Mais d’où peut bien venir leur nom ? Évitons tout de suite les hypothèses douteuses qui commencent à lasser les quatre membres. « Twin Peaks » est le titre d’une série policière américaine créée par Mark Frost et David Lynch qui fut diffusée au début des années 90. Le chanteur du groupe, Cadien, souligne pourtant que le choix du nom est le fruit d’une coïncidence (son frère regardait la série et Cadien trouvait le nom simplement cool en tombant sur la jaquette du DVD) dans une interview donnée pour l’émission « Minimal Talks ». Twin Peaks est malgré ce choix hasardeux l’invité en avril de la David Lynch Foundation à LA, ce qui montre que le réalisateur de la série culte n’a pas l’intention de poursuivre le jeune groupe pour usurpation des droits d’auteur mais qu’il leur donne plutôt sa bénédiction !
La vidéo un peu débile et juvénile du très bon titre « Flavor » sur l’album « Wild Onion » (Communion Records)
Dans plusieurs interviews, les membres du groupe affirment avoir profité d’un environnement plutôt prospère pour l’expression et la diffusion de leur musique. Ils décrivent la communauté de Chicago comme un large réseau d’amis qui ne souhaite qu’assister au succès de leurs confrères — par exemple le duo White Mystery ou The Funs. Twin Peaks commence à se produire dans des endroits Do It Yourself comme des garages, des bars et chez des amis lors de soirées (les fameuses « house parties » qu’ils ont réussi à exporter lors de leur tour au Royaume-Uni). Entré dans la cour des grands mais toujours attaché à la scène qui l’a enfanté, le quatuor ne laisse pas pour autant aux vestiaires ses chemises aux effluves pas très nettes ressemblant étrangement à celle du grunge de Seattle à ses débuts. On ne va pas se le cacher, le rock n’ roll de Twin Peaks est un peu crade, en sueur et finalement à l’image festive et insouciante des quatre garçons.
Le clip de la chanson d’intro « I Found A New Way », ode au futur heureux et insouciant des jeunes gens, légèrement assombri par l’entrée dans la vie adulte
Le design de leur album est pour eux comme « une cerise sur le gâteau », quelque chose de bien évidemment secondaire par rapport à leur musique mais qui a tout de même son importance vu l’ampleur que prend leur projet. Du côté des textes qu’ils écrivent à trois mains, n’allez pas vous méprendre. Ils dégagent simplement les préoccupations de jeunes hommes sur le chemin de la vie adulte, en bref quatre branleurs qui pensent tout le temps aux filles mais aussi à l’expérience de la défonce et aux joies de l’alcool.
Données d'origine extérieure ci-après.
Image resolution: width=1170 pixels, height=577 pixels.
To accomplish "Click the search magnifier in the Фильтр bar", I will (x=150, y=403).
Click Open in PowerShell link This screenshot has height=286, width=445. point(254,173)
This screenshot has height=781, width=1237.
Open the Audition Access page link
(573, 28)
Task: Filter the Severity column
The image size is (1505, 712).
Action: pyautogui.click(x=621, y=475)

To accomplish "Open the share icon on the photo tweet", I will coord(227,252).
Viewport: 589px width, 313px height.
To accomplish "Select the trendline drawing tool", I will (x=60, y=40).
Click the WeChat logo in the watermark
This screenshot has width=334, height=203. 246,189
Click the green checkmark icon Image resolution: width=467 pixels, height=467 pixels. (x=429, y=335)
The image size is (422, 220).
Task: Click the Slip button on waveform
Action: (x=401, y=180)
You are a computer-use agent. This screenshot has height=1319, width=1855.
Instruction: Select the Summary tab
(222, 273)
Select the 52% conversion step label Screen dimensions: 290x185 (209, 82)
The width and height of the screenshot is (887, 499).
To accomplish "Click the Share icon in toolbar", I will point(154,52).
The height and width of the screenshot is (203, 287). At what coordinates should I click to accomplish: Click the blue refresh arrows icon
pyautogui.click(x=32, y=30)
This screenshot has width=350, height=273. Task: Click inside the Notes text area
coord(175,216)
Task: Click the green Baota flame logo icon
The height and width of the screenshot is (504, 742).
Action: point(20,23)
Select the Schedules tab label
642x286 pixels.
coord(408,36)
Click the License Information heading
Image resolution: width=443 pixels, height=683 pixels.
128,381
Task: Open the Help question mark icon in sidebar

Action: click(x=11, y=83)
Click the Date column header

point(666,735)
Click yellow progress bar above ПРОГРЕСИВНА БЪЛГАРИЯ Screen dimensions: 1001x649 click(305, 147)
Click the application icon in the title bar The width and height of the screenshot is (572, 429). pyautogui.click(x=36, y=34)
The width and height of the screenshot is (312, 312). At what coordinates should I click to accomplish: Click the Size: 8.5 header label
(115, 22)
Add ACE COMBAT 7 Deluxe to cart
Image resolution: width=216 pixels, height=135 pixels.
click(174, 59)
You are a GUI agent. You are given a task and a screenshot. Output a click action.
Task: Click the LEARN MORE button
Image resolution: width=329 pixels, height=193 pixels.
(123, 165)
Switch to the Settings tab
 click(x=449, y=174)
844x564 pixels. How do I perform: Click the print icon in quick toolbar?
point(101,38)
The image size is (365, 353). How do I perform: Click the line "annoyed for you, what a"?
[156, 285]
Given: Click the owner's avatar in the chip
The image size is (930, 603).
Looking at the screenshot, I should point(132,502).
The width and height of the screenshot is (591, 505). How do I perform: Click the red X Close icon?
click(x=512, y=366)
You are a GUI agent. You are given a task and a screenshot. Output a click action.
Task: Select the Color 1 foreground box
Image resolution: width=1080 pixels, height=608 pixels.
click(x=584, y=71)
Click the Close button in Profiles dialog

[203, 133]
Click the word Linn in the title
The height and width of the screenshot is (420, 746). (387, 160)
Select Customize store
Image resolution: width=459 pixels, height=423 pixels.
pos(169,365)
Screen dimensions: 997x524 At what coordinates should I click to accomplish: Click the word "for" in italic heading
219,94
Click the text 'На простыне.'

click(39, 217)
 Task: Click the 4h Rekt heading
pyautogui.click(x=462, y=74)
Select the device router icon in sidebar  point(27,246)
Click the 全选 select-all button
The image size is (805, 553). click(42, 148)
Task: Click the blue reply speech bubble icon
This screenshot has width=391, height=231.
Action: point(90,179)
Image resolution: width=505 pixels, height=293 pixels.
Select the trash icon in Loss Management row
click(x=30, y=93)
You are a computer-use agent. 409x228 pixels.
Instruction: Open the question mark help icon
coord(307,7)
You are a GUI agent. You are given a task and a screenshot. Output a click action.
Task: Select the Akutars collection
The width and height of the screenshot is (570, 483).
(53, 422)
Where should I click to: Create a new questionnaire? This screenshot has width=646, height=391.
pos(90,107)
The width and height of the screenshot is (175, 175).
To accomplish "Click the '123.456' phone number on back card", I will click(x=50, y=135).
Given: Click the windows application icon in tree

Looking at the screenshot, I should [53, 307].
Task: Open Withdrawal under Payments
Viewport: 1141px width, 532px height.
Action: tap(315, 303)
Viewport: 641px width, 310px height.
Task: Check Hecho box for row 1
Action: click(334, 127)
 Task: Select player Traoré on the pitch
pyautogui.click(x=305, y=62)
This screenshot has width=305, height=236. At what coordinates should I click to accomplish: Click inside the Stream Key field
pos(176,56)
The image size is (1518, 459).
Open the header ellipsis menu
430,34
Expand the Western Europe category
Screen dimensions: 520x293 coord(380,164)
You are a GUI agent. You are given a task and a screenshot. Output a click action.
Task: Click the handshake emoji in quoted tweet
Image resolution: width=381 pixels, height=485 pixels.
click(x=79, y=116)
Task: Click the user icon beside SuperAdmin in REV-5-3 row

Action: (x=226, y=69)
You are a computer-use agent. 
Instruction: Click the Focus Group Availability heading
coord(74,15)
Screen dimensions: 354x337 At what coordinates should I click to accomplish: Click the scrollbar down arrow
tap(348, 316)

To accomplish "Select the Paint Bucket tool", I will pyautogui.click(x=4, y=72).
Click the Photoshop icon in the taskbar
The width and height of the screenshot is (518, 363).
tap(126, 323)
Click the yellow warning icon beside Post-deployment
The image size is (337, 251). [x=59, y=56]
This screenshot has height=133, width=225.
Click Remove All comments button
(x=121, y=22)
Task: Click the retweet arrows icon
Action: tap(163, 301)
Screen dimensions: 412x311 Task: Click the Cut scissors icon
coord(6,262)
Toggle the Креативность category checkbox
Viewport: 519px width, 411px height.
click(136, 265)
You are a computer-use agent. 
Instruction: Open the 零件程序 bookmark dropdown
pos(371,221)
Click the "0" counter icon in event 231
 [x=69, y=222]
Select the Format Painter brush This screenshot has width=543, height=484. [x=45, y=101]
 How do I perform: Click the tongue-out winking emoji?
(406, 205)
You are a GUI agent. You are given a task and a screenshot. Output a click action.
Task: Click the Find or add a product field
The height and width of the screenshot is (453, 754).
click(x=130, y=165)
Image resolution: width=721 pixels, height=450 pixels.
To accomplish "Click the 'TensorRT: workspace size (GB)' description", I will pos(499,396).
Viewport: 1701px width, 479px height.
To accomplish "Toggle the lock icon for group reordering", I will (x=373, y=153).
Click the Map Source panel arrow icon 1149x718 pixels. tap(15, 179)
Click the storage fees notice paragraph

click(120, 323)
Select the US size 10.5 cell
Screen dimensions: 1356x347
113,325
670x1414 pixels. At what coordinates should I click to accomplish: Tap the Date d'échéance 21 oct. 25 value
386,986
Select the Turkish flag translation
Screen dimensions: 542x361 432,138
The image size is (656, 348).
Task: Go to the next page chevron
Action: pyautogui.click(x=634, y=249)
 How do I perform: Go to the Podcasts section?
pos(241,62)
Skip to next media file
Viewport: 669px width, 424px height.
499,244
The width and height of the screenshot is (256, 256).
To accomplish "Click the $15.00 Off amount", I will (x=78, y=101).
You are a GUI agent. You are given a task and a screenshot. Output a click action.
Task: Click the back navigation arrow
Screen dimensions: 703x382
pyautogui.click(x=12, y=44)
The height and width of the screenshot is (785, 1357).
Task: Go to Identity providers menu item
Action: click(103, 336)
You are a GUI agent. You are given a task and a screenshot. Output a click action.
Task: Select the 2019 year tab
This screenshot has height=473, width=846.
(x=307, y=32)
Le plus important semble que l’on reste bercé du début à la fin par les chants braillards de Jack, Clay et Cadien ainsi que par la chère disto que crachent leurs amplis.
Twin Peaks dans le Cereal Killer Café (Brick Lane, à Londres) au moment de leur tournée au Royaume-Uni (photo de gauche) et le bassiste Jack à Glasgow (photo de droite). Crédit Photo : Pooneh Ghana (instagram).
Les gars de Twin Peaks revendiquent sincèrement leurs influences 60’s-70’s (The Rolling Stones, les Beatles pour les incontournables) aussi bien dans leurs solos endiablés que dans leur mélodie pop accrocheuse. Le titre quasi beatlesien « Mirror of Time » est un exemple de ce retour volontaire aux racines rock et punk qui permet de poser des notes et des mots sur le thème récurrent de la rupture amoureuse. Les paroles pleines de charme sur l’amour éternel à la fin de la chanson sont bien la preuve de ce déchirement qu’a connu la plupart d’entre nous. Le groupe cite parmi un des albums déclencheurs de leur aventure le fabuleux « Pet Sounds » (1966) des Beach Boys. Le morceau « Hold On » est également une pépite heavy pop aux guitares de Clay et Cadien mêlant chorus et effet flanger, très différente du reste de l’album certes varié. Il laisse à ses auditeurs le même doux souvenir que des groupes comme WU LYF ou Noah And The Whale.
Le morceau « Mirror of Time », retour dans le passé du rock
Affaire à suivre de très près et à écouter sans aucun respect pour vos tympans. En attendant, le nouveau titre écrit par Clay « In The Morning (In the Evening) », dispo sur SoundCloud, révèle tout leur talent, toute leur ambition et leur désir de composer davantage de morceaux sur bande analogique.